→ **SELECTED EXCERPT**:

--

American Psychiatric Association

View all recommendations from this society

Released September 20, 2013; revised August 21, 2014

Don’t routinely prescribe an antipsychotic medication to treat behavioral and emotional symptoms of childhood mental disorders without approved or evidence-supported indications.

There are both on and off label clinical indications for antipsychotic use in children and adolescents. FDA approved and/or evidence-supported indications for antipsychotic medications in children and adolescents include psychotic disorders, bipolar disorder, tic disorders, and severe irritability in children with autism spectrum disorders. There is increasing evidence that antipsychotic medication may be helpful for some disruptive behavior disorders. Prescribe antipsychotics to children and adolescents only after a careful diagnostic assessment with attention to comorbid medical conditions, a review of the patient’s prior treatments, and trials of other medications with a more substantial evidence base for the target of treatment. Combine both evidence-based pharmacological and psychosocial interventions and support. Limited availability of evidence based psychosocial interventions may make it difficult for every child to receive this ideal combination. It is critical to discuss potential risks and benefits of medication treatment with the child and their guardian. A short- and long-term treatment and monitoring plan with regular follow-up visits is critical to assess outcome, side effects, metabolic status and discontinuation, if appropriate. The evidence base for use of atypical antipsychotics in preschool and younger children is limited and therefore caution is warranted in prescribing in this population.

--

→ **PARTS OF THE EXERCISE**:
1. Repeat word for word the passage of the recommendation on antipsychotic use in children that starts at "Released September 20, 2013;" and ends at "or evidence-supported indications.".
2. Carry on writing the recommendation on antipsychotic use in children, picking up after its final sentence.

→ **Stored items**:
--

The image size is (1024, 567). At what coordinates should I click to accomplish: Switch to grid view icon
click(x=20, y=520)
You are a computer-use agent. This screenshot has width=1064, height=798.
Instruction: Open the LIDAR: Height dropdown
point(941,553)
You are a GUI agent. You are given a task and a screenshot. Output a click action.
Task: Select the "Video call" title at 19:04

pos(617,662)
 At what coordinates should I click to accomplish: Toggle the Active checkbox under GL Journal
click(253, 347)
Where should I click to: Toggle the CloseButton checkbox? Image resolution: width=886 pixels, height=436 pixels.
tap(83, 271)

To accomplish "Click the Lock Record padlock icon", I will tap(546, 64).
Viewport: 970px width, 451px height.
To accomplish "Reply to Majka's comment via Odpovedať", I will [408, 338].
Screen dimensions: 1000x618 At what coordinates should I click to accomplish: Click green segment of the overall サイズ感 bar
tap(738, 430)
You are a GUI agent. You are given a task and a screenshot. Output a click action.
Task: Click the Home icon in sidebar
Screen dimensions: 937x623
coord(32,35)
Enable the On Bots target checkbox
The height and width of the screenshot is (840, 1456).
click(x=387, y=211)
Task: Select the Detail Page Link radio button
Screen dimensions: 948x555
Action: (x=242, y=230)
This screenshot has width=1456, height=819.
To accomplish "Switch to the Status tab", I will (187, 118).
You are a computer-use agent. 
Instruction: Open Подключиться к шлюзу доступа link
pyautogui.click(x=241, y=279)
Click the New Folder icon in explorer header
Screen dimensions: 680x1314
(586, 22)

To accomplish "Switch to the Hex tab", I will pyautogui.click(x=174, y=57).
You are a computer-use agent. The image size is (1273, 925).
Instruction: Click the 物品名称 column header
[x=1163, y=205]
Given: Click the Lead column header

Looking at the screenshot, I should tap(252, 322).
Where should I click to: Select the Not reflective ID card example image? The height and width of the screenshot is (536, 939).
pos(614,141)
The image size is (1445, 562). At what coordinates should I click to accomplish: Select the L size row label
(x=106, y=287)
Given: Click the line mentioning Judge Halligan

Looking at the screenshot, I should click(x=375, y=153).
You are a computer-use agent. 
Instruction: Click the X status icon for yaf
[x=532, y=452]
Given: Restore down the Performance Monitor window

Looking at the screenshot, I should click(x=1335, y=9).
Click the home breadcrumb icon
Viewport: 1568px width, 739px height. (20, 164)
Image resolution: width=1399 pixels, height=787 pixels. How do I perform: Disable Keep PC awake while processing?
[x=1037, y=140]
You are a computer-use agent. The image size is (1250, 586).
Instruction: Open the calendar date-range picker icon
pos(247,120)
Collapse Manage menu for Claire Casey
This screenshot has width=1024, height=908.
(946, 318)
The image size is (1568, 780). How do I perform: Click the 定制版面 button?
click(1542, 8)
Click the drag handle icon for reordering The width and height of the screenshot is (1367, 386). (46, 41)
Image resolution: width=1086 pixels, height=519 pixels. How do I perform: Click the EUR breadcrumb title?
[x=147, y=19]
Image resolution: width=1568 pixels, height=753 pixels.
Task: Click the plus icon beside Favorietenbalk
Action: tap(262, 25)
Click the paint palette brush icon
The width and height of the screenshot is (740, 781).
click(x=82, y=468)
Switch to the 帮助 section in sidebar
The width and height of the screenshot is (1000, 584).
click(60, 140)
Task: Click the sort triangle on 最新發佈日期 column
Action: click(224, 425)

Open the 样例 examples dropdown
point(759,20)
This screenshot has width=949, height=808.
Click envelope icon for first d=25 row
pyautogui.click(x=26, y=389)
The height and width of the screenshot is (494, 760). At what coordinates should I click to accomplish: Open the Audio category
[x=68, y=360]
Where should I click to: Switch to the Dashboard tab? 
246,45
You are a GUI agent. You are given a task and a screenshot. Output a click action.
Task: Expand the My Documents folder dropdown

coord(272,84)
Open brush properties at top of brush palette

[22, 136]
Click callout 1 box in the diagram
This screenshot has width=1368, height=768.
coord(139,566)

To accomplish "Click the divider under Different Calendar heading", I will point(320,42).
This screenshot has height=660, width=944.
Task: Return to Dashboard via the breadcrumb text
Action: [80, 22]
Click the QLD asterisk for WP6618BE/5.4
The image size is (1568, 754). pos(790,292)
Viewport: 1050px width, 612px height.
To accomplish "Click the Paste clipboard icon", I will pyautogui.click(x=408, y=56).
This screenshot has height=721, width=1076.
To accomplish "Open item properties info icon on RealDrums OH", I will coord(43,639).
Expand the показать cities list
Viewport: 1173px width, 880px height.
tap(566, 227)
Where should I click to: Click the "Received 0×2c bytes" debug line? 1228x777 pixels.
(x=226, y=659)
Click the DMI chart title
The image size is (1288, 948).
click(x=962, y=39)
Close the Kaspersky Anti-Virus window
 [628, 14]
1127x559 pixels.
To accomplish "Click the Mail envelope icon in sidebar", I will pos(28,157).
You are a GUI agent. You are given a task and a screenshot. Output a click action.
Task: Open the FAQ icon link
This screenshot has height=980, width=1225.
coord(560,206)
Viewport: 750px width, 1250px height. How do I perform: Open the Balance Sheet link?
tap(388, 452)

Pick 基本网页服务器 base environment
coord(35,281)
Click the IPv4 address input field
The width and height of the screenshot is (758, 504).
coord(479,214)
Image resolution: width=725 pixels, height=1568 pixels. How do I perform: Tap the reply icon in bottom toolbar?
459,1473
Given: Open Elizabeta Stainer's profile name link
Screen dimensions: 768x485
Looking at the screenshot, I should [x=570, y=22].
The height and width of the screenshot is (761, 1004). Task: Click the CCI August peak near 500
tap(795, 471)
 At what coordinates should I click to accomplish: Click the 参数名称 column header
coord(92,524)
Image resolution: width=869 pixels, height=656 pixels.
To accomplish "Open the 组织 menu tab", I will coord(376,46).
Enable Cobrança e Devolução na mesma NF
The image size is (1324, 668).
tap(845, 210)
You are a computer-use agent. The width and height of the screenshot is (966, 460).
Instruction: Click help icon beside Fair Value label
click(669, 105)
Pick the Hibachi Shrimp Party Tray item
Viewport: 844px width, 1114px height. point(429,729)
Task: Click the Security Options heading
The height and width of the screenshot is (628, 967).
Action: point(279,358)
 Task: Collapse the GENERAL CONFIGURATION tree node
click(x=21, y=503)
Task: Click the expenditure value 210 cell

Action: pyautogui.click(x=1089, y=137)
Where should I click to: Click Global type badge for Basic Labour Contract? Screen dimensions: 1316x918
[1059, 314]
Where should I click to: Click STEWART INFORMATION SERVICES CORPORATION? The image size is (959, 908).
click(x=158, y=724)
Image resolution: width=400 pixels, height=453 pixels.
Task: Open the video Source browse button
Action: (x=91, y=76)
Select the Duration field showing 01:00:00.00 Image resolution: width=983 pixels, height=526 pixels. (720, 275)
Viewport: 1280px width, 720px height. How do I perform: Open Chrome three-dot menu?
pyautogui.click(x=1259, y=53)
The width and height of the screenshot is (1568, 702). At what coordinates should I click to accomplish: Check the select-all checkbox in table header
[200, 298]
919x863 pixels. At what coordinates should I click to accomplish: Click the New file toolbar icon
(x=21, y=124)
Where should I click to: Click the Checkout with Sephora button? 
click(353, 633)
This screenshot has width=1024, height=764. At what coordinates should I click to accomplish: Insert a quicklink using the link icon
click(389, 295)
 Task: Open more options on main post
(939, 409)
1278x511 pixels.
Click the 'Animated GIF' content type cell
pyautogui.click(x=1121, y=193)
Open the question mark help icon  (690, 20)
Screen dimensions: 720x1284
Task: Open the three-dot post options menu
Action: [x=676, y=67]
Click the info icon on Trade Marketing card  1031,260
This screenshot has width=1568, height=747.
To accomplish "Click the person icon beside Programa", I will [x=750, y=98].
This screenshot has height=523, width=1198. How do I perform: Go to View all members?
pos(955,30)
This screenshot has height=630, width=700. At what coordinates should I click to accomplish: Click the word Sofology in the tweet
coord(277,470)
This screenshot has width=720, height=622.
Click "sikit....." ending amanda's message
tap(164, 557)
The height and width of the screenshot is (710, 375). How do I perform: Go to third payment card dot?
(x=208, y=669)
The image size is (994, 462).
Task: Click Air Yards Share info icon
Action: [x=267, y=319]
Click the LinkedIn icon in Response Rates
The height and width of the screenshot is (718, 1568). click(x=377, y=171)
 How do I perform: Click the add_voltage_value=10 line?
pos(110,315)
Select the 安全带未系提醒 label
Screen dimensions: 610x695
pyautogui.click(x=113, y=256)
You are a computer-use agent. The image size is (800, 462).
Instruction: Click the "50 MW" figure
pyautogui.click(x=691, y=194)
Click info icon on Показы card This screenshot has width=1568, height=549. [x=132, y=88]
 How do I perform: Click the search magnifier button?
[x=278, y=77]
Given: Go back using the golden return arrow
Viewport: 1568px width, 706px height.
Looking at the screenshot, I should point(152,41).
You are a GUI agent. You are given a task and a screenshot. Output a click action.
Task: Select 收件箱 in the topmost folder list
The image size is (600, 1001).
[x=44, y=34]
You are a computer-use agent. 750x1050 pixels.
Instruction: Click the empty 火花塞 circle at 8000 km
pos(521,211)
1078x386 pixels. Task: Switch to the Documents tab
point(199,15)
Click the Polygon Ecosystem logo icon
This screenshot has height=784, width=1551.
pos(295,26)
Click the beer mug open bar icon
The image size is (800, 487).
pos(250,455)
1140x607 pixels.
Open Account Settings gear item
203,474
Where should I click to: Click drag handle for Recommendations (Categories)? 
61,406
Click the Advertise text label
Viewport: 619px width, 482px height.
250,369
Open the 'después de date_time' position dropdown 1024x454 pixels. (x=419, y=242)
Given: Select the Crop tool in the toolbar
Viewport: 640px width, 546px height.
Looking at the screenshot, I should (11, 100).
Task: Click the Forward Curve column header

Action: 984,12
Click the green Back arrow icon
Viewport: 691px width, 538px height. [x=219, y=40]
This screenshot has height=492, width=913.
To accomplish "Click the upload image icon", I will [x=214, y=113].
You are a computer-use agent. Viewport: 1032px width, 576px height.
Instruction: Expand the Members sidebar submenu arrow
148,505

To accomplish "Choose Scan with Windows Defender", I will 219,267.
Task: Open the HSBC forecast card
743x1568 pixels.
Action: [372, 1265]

--

→ **ANSWERS FOR EACH ITEM**:
1.
Released September 20, 2013; revised August 21, 2014

Don’t routinely prescribe an antipsychotic medication to treat behavioral and emotional symptoms of childhood mental disorders without approved or evidence-supported indications.

2.
These items are provided solely for informational purposes and are not intended as a substitute for consultation with a medical professional. Patients with any specific questions about the items on this list or their individual situation should consult their physician.

How The List Was Created

The American Psychiatric Association (APA) created a work group of members from the Council on Research and Quality Care (CRQC) to identify, refine and ascertain the degree of consensus for five proposed items. Two rounds of surveys were used to arrive at the final list: the first round narrowed the list from more than 20 potential items by inquiring about the extent of overuse, the impact on patients’ health, the associated costs of care and the level of evidence for each treatment or procedure; and the second gauged membership support for the top five and asked for suggested revisions and comments. The surveys targeted the CRQC; the Council on Geriatric Psychiatry; the Council on Children, Adolescents, and Their Families; and the Assembly, which is the APA’s governing body consisting of representative psychiatrists from around the country. After the work group incorporated feedback from the two large surveys, the APA’s Board of Trustees Executive Committee reviewed and unanimously approved the final list.